In contrast, aluminum often requires additional treatment such as anodizing or coating to achieve the same level of corrosion resistance. Therefore, when choosing materials, specific application scenarios, cost, and performance requirements need to be considered.
-
Aluminum's unparalleled performance- The oxide layer on aluminum prevents rusting.
- Aluminum is lightweight compared to stainless steel. In aircraft and automobile manufacturing, aluminum's lightweight nature is crucial.
-
Stainless steel boasts excellent corrosion resistance- Composed of iron, chromium, and nickel, stainless steel exhibits outstanding corrosion resistance.
- When exposed to environmental elements, stainless steel forms a protective chromium oxide layer, effectively resisting corrosion effects.
- Gears Shafts
- Petrochemical pipes and fittings
- Food and beverage processing equipment
- Chemical and pharmaceutical processing equipment
- Furnace rolls
- Pressure vessels
- Automotive components
- Gearboxes
- Casings
- Heat sinks
- Aerospace components not exposed to high temperatures
Enhancing aluminum alloy corrosion resistance: unveiling surface treatment methods
You can enhance or supplement aluminum's natural corrosion resistance through several methods:
- Anodizing is a process that thickens the naturally occurring protective oxide layer by immersing the metal in an electrolytic bath. This enhances the protective capability of the oxide layer and allows for surface coloring, resulting in highly aesthetic finishes.

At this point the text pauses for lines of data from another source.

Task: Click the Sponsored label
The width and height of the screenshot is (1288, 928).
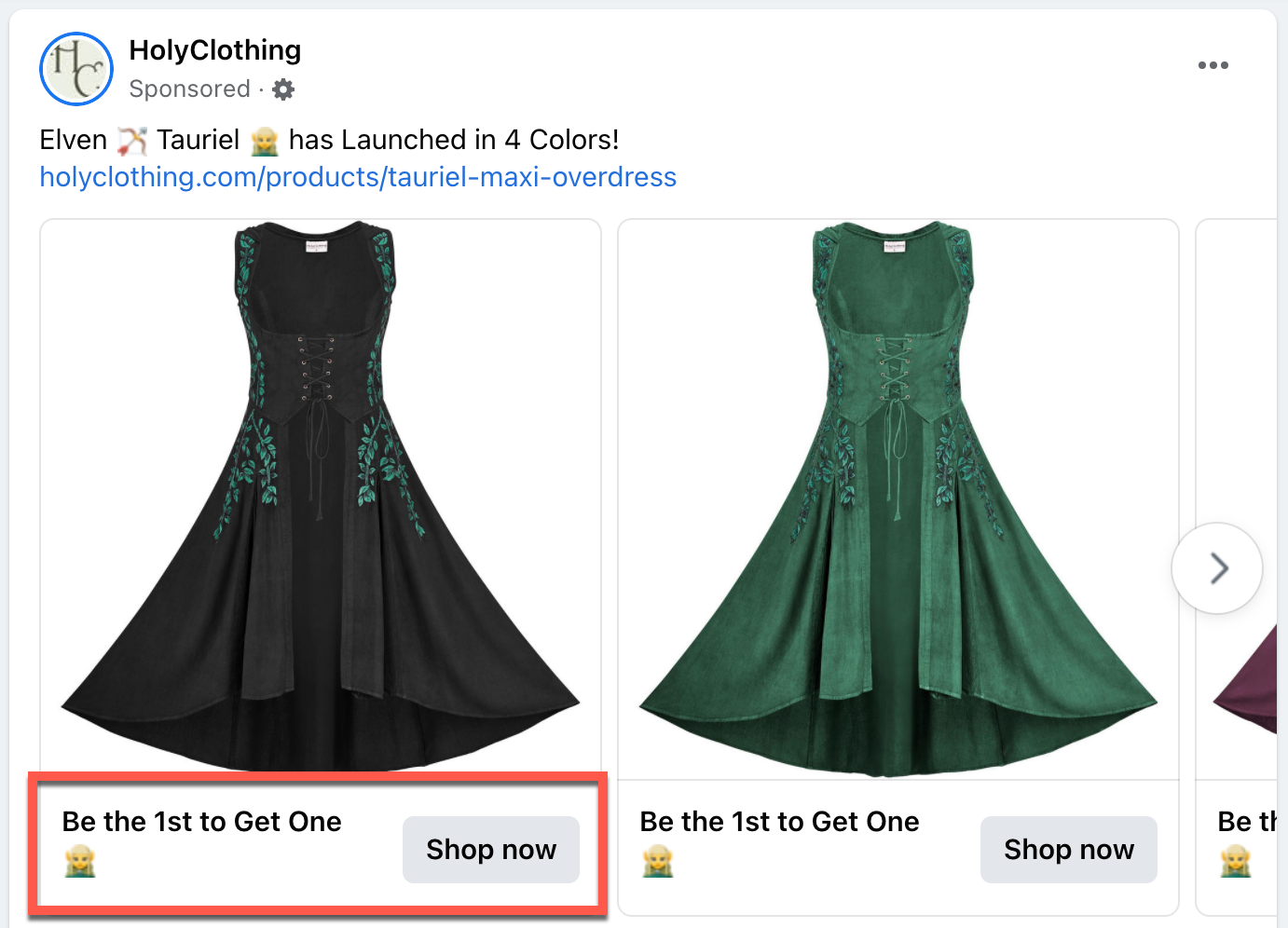Action: point(189,89)
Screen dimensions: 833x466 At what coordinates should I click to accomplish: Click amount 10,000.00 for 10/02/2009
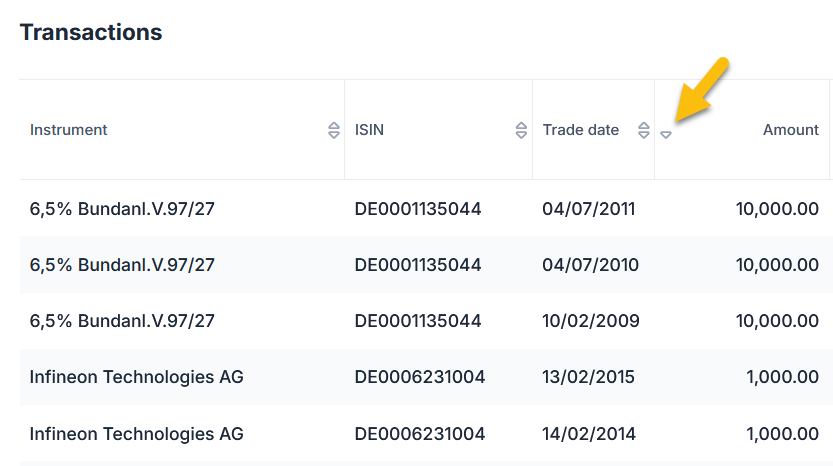(x=777, y=321)
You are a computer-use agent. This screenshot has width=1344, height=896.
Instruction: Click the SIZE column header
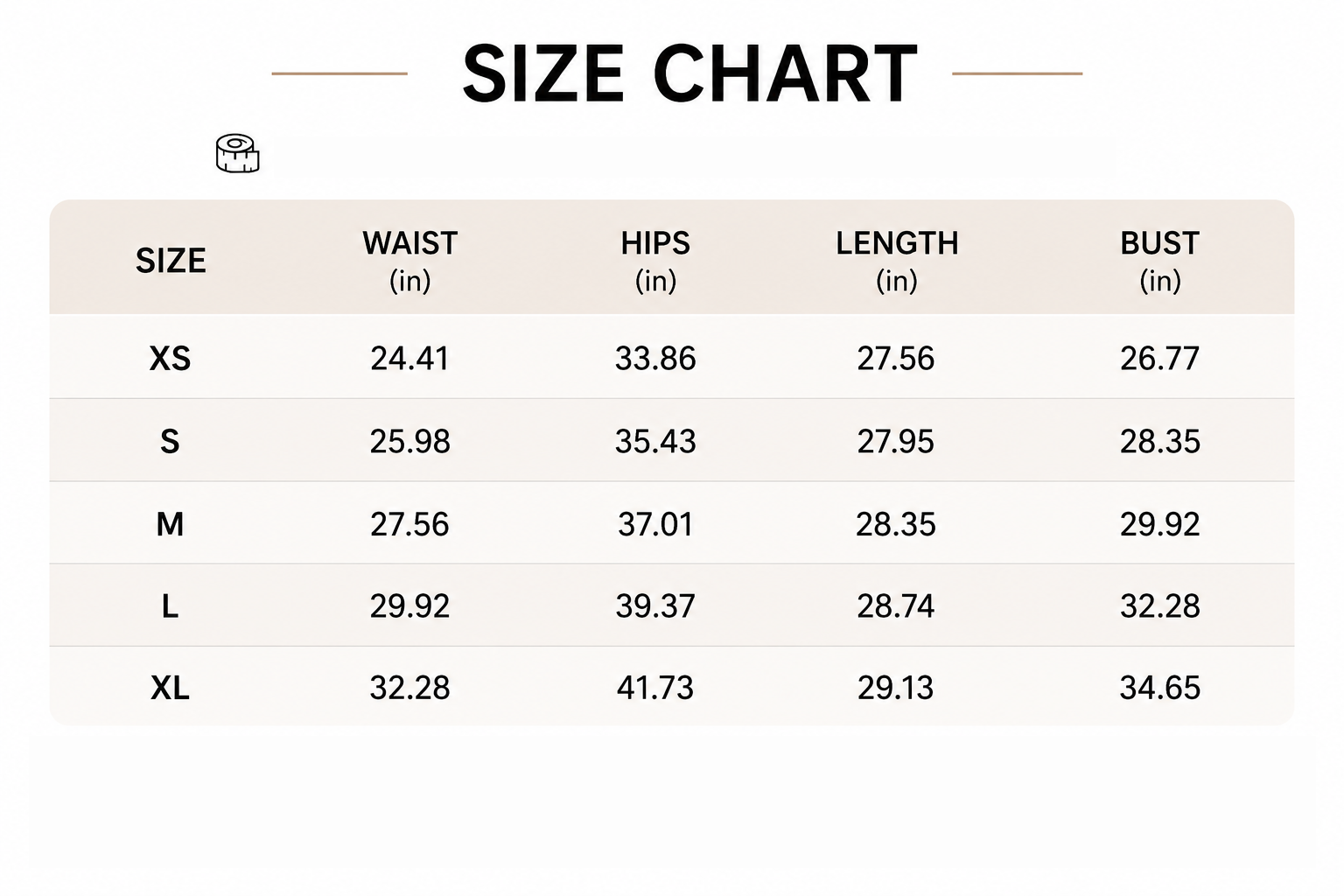point(171,261)
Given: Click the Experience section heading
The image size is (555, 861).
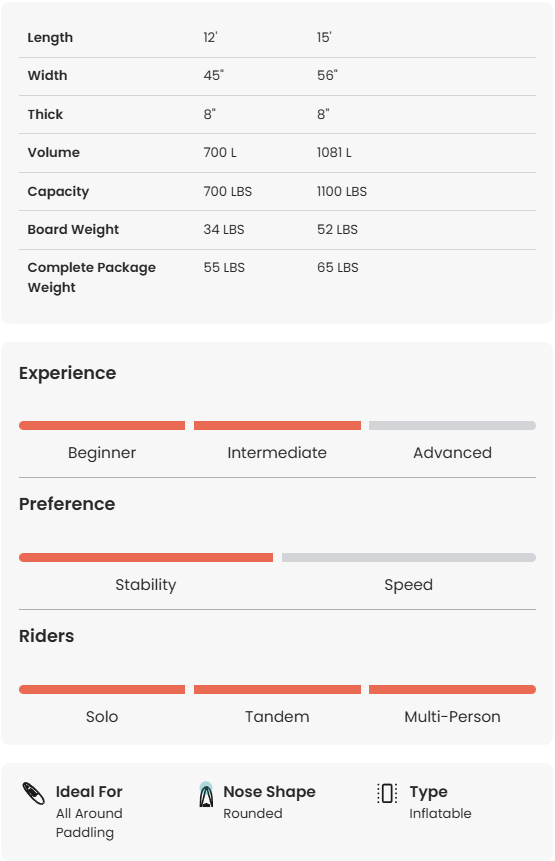Looking at the screenshot, I should [68, 373].
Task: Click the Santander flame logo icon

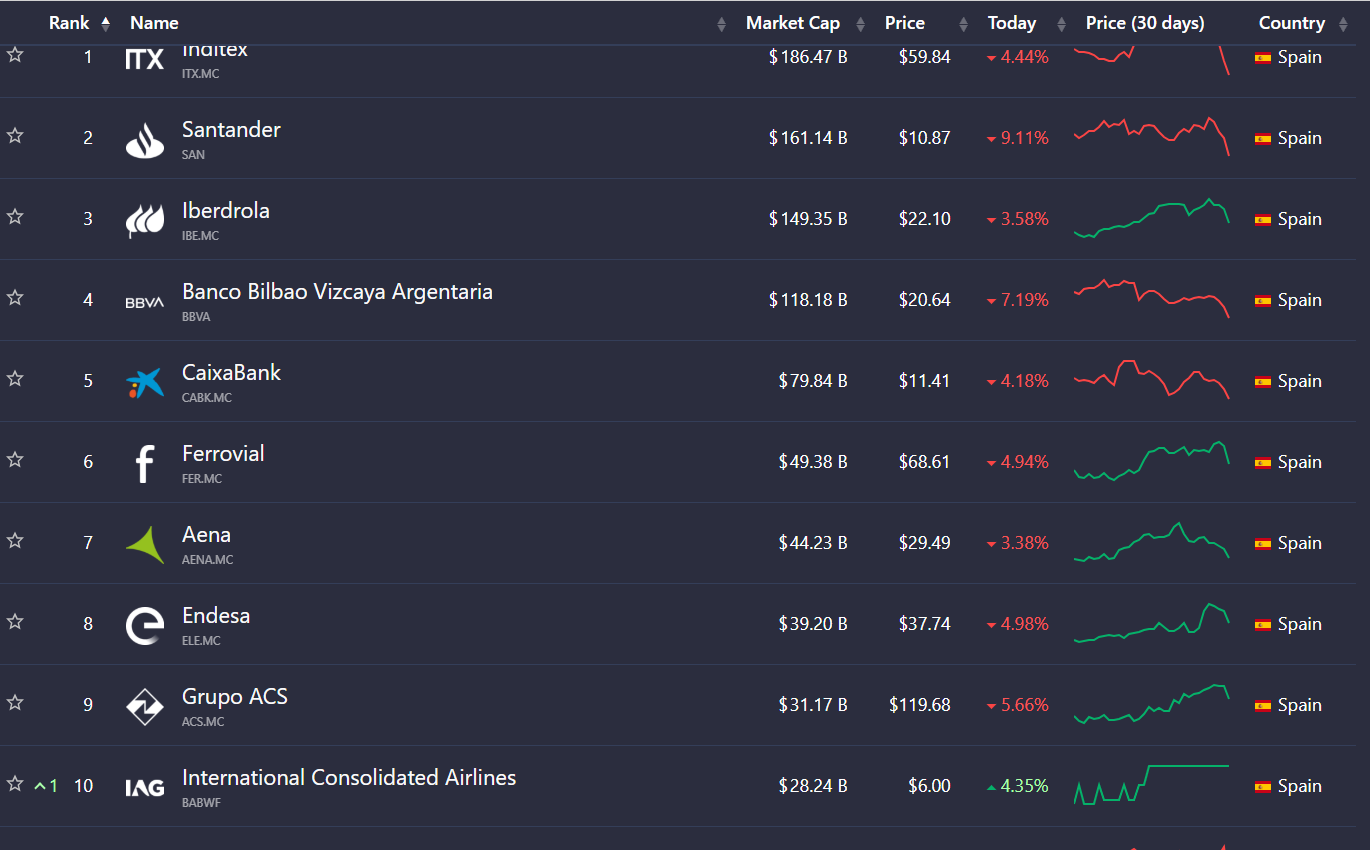Action: (x=145, y=140)
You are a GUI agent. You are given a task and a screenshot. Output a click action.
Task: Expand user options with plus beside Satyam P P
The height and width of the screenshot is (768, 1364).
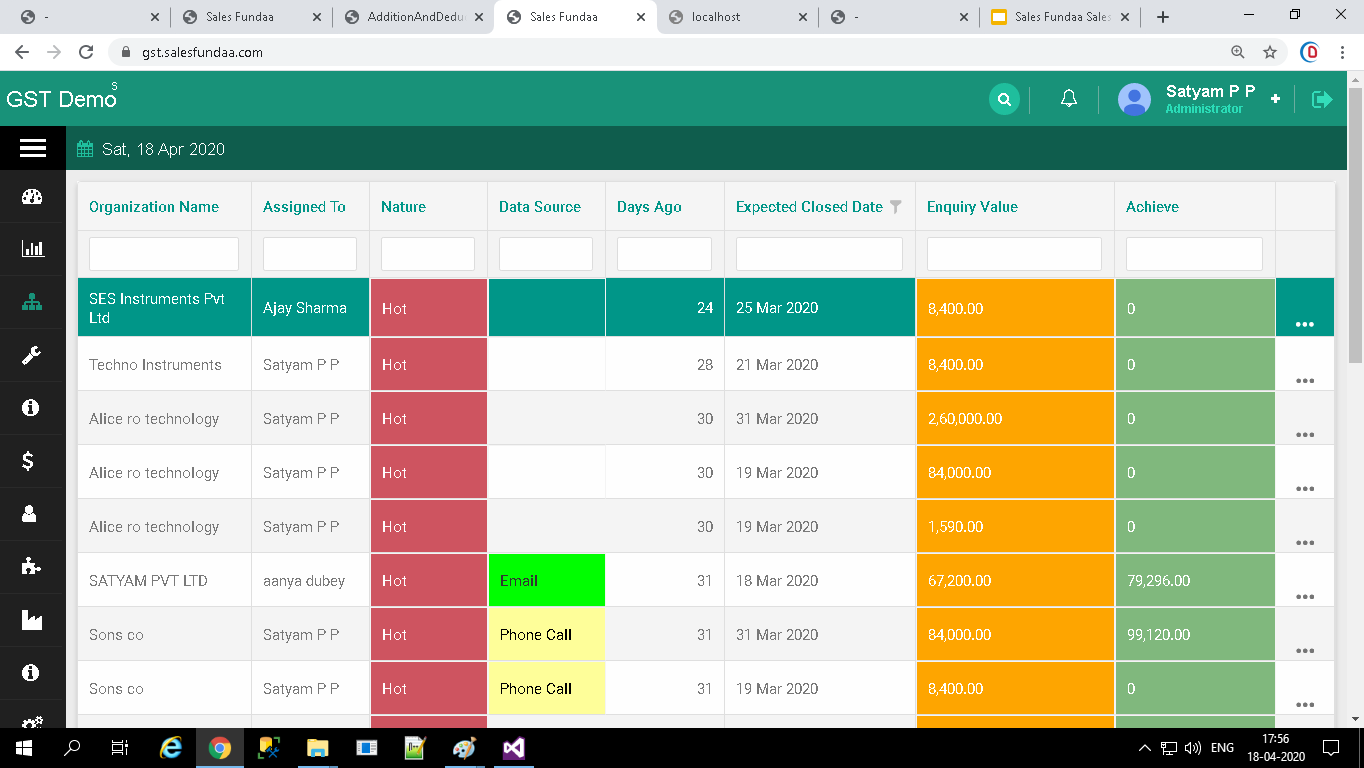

- Alodine is a conversion coating used for aluminum components, forming a thin protective film on the metal. While not as effective as anodizing, it can prevent corrosion and serve as a primer for subsequent painting.
- Coating aluminum surfaces with high-resistance liquid coatings can prevent aluminum from coming into contact with other metals, thereby preventing galvanic corrosion. This is also a precision finishing process, offering nearly unlimited color choices and suitable for small batch production.
- Powder coating is another finish that can prevent galvanic corrosion, similar to liquid coatings. However, in this case, the powder bonds with the aluminum, reducing peeling and cracking behavior. Color availability is also extensive, and it's more environmentally friendly compared to liquid coatings.
Technology vanguard: latest breakthroughs in aluminum alloy corrosion resistance techniques
With the continuous development of technology, more reliable protection has been provided for the application of aluminum alloys in various fields, promoting the continuous improvement of their corrosion resistance.
Nanostructured coatings: By applying nano-scale coatings on the surface of aluminum, its corrosion resistance can be enhanced. These coatings can provide more effective protection, reducing oxidation and corrosion.
Novel alloy design: By optimizing alloy formulations and processing techniques, aluminum alloys with higher corrosion resistance can be produced. These novel alloys exhibit superior performance in oxidation and corrosion resistance.
Functional coatings: Developing coatings with specific functions, such as self-repairing coatings or coatings with self-cleaning capabilities, can further enhance the corrosion resistance of aluminum alloys.